News

Mercato unico UE mai così in pericolo

Per gentile concessione de Il Piccolo

Il primo gennaio abbiamo festeggiato il trentesimo anniversario della nascita, nel 1993, del mercato unico europeo. Anzi, della trasformazione del mercato interno europeo in mercato unico, come amava sottolineare Mario Monti, che fu commissario europeo con delega proprio al mercato interno e poi alla concorrenza. Se è giusto sottolinearne i successi e le opportunità per le imprese europee, grandi o piccole che siano, con sede nei grandi stati membri così come nei più piccoli, non va sottaciuto che mai come in questo momento è stato in pericolo!

Infatti ciò che manca, a mio avviso, nell’acceso dibattito (tra l'altro all’ordine del giorno anche del recentissimo incontro a Roma tra la presidente del Consiglio Meloni e la presidente della Commissione europea, Von der Leyen) sulla necessità di sostegno alle imprese europee  - in particolare a seguito dell'IRA (Inflation Reduction Act), il gigantesco piano di finanziamenti degli Stati Uniti voluto dall’amministrazione Biden, ma più in generale con riguardo ai crescenti interventi sull'economia di vari paesi extraeuropei - è proprio la percezione dello stretto rapporto intercorrente tra sussidi alle imprese e buon funzionamento del mercato unico UE. In altri termini, una scarsa consapevolezza di essere al bivio tra rispondere alle sfide globali, rischiando però di compromettere il mercato unico UE, o difendere quest’ultimo, perdendo competitività rispetto al resto del mondo, soprattutto USA e Cina.

Si parla infatti di un ulteriore allentamento delle norme UE sugli aiuti di stato, ben più generoso di quanto già avvenuto a seguito della pandemia e dell’invasione dell'Ucraina, e dell’istituzione di una sorta di “Recovery   Fund” con risorse UE, per proteggere quegli stati, come l'Italia, che a causa del loro debito pubblico, hanno una capacità di manovra molto limitata, che farebbe soccombere le loro imprese di fronte a quelle tedesche o francesi. Ma non va dimenticato che le regole europee sugli aiuti di stato non sono fine a sé stesse. Sono state pensate in funzione di stampella del mercato unico, per evitare l’aggiramento del divieto di dazi e barriere normative, mediante il sovvenzionamento diretto delle imprese, oltre che come misura a tutela della concorrenza (e, a dirla tutta, anche in funzione macroeconomica, a tutela della quotazione della moneta unica, ma questa è più sottile). Più le “ammorbidiamo”, più rischiamo che il mercato interno non sia più “unico” ma premi gli stati più forti (o più aggressivi) che decidano di “dopare” le proprie imprese o, più probabilmente, alcuni selezionati “campioni nazionali”.

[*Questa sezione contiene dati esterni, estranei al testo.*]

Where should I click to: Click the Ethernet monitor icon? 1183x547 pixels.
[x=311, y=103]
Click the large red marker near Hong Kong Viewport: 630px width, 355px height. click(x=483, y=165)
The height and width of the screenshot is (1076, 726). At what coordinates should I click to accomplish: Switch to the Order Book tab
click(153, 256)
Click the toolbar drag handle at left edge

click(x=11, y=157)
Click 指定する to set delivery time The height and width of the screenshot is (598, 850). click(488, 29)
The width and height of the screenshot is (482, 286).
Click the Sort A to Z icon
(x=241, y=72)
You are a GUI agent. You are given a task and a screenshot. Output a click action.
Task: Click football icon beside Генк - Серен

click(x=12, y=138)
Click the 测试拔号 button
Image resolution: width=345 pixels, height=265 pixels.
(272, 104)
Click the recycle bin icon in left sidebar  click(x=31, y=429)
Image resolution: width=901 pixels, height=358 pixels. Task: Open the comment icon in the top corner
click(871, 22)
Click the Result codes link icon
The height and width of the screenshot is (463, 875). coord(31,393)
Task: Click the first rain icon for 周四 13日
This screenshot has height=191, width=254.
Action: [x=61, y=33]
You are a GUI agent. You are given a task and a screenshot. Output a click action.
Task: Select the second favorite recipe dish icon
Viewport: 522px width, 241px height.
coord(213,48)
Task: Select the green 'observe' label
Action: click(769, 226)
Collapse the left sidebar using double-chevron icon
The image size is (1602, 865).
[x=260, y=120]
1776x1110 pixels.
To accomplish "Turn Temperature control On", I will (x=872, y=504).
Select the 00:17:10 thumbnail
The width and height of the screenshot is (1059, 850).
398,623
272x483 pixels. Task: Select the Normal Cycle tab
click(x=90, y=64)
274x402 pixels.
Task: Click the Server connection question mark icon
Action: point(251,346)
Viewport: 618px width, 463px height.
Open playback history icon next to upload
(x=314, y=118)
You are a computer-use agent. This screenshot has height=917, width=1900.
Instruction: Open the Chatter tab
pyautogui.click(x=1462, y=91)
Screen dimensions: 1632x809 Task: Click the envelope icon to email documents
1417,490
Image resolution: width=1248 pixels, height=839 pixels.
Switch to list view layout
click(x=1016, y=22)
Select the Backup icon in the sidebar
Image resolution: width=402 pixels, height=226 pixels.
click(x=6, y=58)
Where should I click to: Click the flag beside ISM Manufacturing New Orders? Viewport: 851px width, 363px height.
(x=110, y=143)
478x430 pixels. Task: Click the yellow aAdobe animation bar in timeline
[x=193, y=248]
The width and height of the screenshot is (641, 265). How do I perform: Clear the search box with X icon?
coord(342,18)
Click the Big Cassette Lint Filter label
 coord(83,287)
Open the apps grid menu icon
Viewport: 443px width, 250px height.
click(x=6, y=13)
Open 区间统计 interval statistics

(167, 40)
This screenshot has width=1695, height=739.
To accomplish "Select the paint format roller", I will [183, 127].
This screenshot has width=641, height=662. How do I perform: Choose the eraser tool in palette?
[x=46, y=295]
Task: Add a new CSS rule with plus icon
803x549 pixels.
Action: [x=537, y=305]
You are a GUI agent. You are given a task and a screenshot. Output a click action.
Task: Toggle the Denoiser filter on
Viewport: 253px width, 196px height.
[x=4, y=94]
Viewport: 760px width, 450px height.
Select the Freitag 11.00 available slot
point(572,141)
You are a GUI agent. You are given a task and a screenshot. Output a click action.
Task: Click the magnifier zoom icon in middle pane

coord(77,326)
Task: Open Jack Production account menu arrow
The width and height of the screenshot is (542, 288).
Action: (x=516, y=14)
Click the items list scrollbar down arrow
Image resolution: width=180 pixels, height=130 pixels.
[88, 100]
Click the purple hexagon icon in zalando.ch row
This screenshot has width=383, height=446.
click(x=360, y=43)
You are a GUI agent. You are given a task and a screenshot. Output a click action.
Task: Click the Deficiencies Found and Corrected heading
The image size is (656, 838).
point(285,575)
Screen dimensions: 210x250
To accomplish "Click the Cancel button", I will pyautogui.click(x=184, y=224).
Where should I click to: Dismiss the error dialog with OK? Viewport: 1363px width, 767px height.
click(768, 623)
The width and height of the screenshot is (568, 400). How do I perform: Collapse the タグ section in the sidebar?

Ecco perché la politica industriale degli stati membri UE incontra precisi limiti, non solo nel sovvenzionare le imprese, ma anche nel fare lo stato imprenditore (da qui i dubbi ricorrenti su come vengono condotte, anche in questo momento, le operazioni ex ILVA e ITA-Alitalia). Quello che non dobbiamo temere è invece uno scontro con gli USA davanti al WTO (l'Organizzazione Mondiale del Commercio), visto che il piano di Biden già ne infrange platealmente le regole, del resto molto difficili da far rispettare, come l'Europa ha più volte sperimentato!

Mai come in questo caso, non si possono invocare formule magiche né soluzioni univoche, ma occorre invece grande equilibrio nel soppesare pro e contro. Personalmente ritengo che il nostro Paese abbia più da perdere da una concorrenza selvaggia tra stati membri dell'UE che dall’aggressività delle economie statunitense ed orientali e che pertanto debba sì puntare a calibrare le regole UE alla luce del quadro di riferimento internazionale e delle attuali tensioni commerciali a livello globale, ma di certo senza buttarle alle ortiche!